Our country became nominally independent (Grade 6: “colonial mentality; US bases; parity rights; Roxas, Quirino, Magsaysay, Garcia, Macapagal, Marcos”).

But we still had/have to fight for real independence (Grade 6: “the Marcos dictatorship; Aquino assassination; snap election of 1985; EDSA People Power; Aquino, Ramos, Estrada, Arroyo, Aquino III”).

In short, the story of our country, as told in the K to 12 curriculum, is a story of fighting for freedom, first against foreign invaders, then against local and foreign rulers.

Of course, it’s not the only way to tell our story, but it’s a good way to tell it to the current generation that has, sadly, forgotten what being Filipino is all about. It also, by the way, makes the key words of our national anthem more meaningful – “manlulupig, paglayang minamahal, mang-aapi, mamatay nang dahil sa iyo.”

When the history of the world is taught in K to 12, the same theme of fighting for freedom is echoed. In the lessons about Asia, for example, the focus is on the struggles of the various Asian countries against colonialism, imperialism, and neo-colonialism (Grade 7). The history of Europe is taught in the context of imperialism (Grade 8).

Various aspects of our history are also treated in K to 12. “The Filipino First Policy, the Oil Deregulation Law, Microfinancing, and Online Businesses” are discussed in Grade 9. “Waste management, mining, quarrying, deforestation, flash floods, sustainable development, political dynasties, and corruption” are discussed in Grade 10. “The Reproductive Health Law, same-sex marriage, prostitution, and child abuse” are also discussed in Grade 10.

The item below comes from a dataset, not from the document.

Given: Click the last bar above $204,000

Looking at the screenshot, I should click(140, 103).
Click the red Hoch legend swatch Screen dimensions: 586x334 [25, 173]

Culture and the arts are discussed in every learning area from Kindergarten to Grade 10, culminating in a required core subject called “Contemporary Philippine Arts from the Regions.” This particular Senior High School subject summarizes all the learnings since Kindergarten and brings the learners to the 21st century, forcing them to take seriously the products of artists living in their own communities. Literature (which I discussed separately in an earlier column) is studied from Kindergarten to Grade 12.

Unfortunately, one of the reasons the K to 12 curriculum is not so well understood is its formidability. Because the curriculum is so comprehensive, it is very difficult for a casual reader to identify the various strands that unify the content and performance standards of the different learning areas and grade levels. All I am doing in my column is trying to show the general outlines. The details are all on the DepEd website (under “K to 12” and “Curriculum Guides”).

THANK YOU. Thank you to the medical staffs of the Emergency Departments of Makati Medical Center and St. Luke’s Medical Center Global City, who took care of me two weeks ago. At St. Luke’s, where I eventually ended up in a private room rather than the ICU that was originally recommended, I was treated very well by my doctors (Juliet Cervantes, Myrna Bañares, and Edmund Ang), as well as by nurses Angel Andrada, Erika Cruz, Paolo Diomo, Jebryl Javier, Joyce Mercurio, Beatrice Pamintuan, Raphael Reyes, Herald, Kiko, and others whose names I forgot to get.

CONDOLENCES. I worked closely with DepEd Usec Francis Varela, first in the K to 12 Steering Committee, then in the board of the National Book Development Board. Like so many others, I was shocked by the sudden death of this extremely competent and honest young man. Death indeed comes like a thief in the night. Lesson learned: We better be prepared all the time, because we don’t know when we will finally be called back to heaven. May he rest in peace!